• [PAGE TEXT]
────────────────
Editor’s Note: This piece is part of a four-part collaborative series between the University of Denver Water Law Review and the Stanford Environmental Law Journal that studies the public trust doctrine, the stark contrast of its history and development in Colorado and California, and the implications of its extension to groundwater.

INTRODUCTION

When the Environmental Law Foundation filed suit in Environmental Law Foundation v. State Water Resources Control Board in 2011, California had no comprehensive state restrictions on groundwater pumping. While some isolated local groundwater management districts or agencies held authority to regulate groundwater extraction and courts had adjudicated groundwater rights in some regions, most groundwater users faced little or no limitation on pumping. This regulatory void no longer exists. In 2014 the California Legislature passed, and Governor Jerry Brown signed into law, the Sustainable Groundwater Management Act. This legislation institutes comprehensive state regulation of groundwater for the first time in California’s history.

The implications of ELF differ when considered alongside the Sustainable Groundwater Management Act. In this post, we contemplate two issues that the new groundwater legislation poses for applying the public trust doctrine to groundwater as in ELF. First, we discuss how the public trust doctrine’s limitations on groundwater differ from those that will be implemented in groundwater sustainability plans under the new groundwater law. And second, we discuss how the public trust doctrine as applied in ELF could shield the State of California in lawsuits claiming that the Sustainable Groundwater Management Act results in Fifth Amendment takings of private property. Before considering these two issues, however, we first present some background on existing groundwater rights in California and the new groundwater restrictions in the Sustainable Groundwater Management Act.
────────────────
• [COLLECTED DATA]
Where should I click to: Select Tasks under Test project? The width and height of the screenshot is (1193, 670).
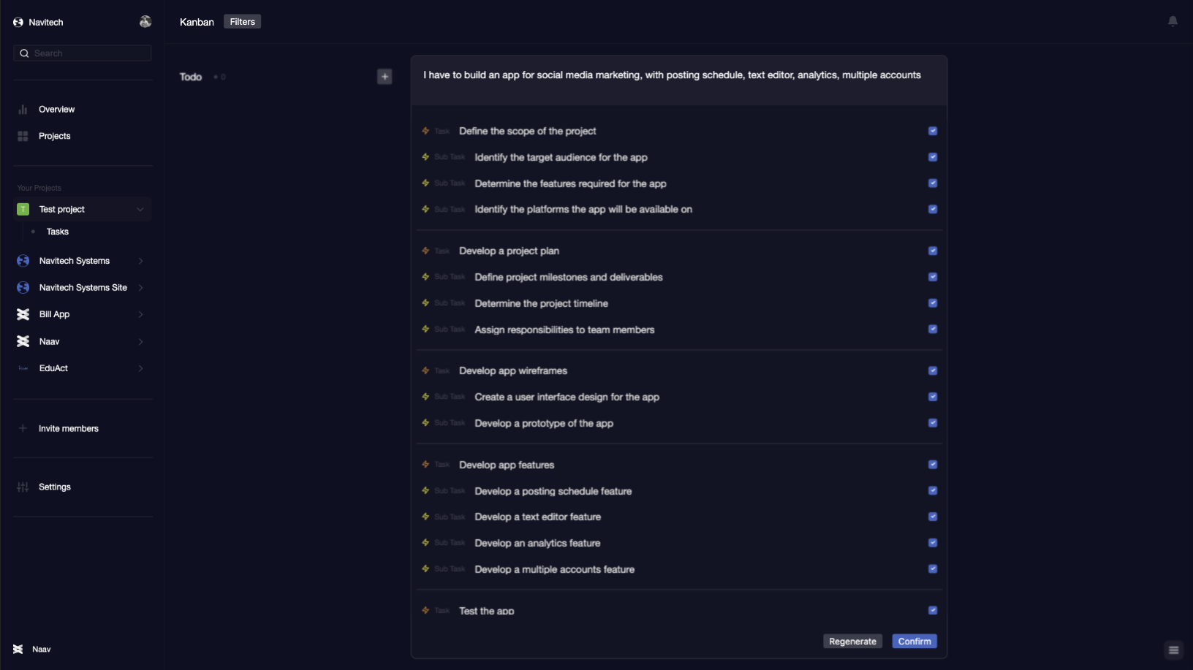(58, 232)
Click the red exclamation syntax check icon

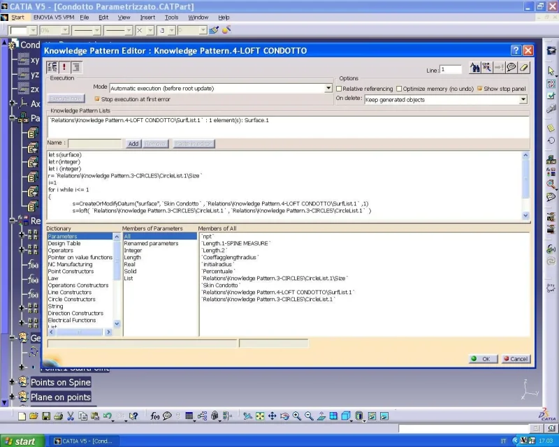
────────────────
• [THINGS TO DO]
1. Answer these about the groundwater article:
(a) In what year did the Environmental Law Foundation file its suit against the State Water Resources Control Board?
(b) Which governor signed the Sustainable Groundwater Management Act into law?
(c) Which two publications collaborate on the series that the piece belongs to?
2. Carry on the groundwater article from its final sentence.
The data have no role in any of this work.

• [PER-TASK OUTPUTS]
1.
(a) 2011
(b) Jerry Brown
(c) The University of Denver Water Law Review and the Stanford Environmental Law Journal

2.
BACKGROUND ON CALIFORNIA WATER RIGHTS

In practice, California’s judicially-established groundwater rights system has resulted in few practical limitations on groundwater pumping in much of the State. When groundwater aquifers experience overdraft—a condition that occurs when more water is pumped than is replenished over many years—California’s groundwater rights system exclusively relies on lawsuits to adjudicate water rights and limit pumping. Outside of groundwater basins that have undergone court adjudications, groundwater pumping is largely unregulated. The Sustainable Groundwater Management Act is the first comprehensive state regulatory program for groundwater. This Act will be applied on top of three existing types of groundwater rights.

California’s correlative groundwater rights system results in three types of rights: overlying rights, appropriative rights, and prescriptive rights.
• Overlying rights allow landowners over an aquifer to extract groundwater and use it on their overlying land. These water rights are only limited to a quantity that is reasonable when compared to the demands of other overlying rights.
• Water users who use water on land that does not overlie the aquifer are appropriators; appropriators may use “surplus” water, or water in excess of current use that will not result in aquifer overdraft. As with other appropriative water rights, groundwater appropriators in California operate under the first-in-time, first-in-right system. However, appropriators may only legally use water above and beyond that required by overlying landowners—even if overlying landowners start pumping after the appropriator. If a basin is experiencing overdraft, no new appropriators may initiate pumping. Moreover, if overlying landowners begin using more water, lower priority appropriators must stop pumping.
• Prescriptive groundwater rights have also been established in the past in California. These rights are created by the open and adverse continuous use of groundwater in an overdrafted basin for the prescriptive period (five years in California). Other users in the basin must have notice of the overdraft conditions. Under these circumstances, an appropriator may gain a prescriptive right that is exercisable against any other groundwater right in the basin, including overlying rights.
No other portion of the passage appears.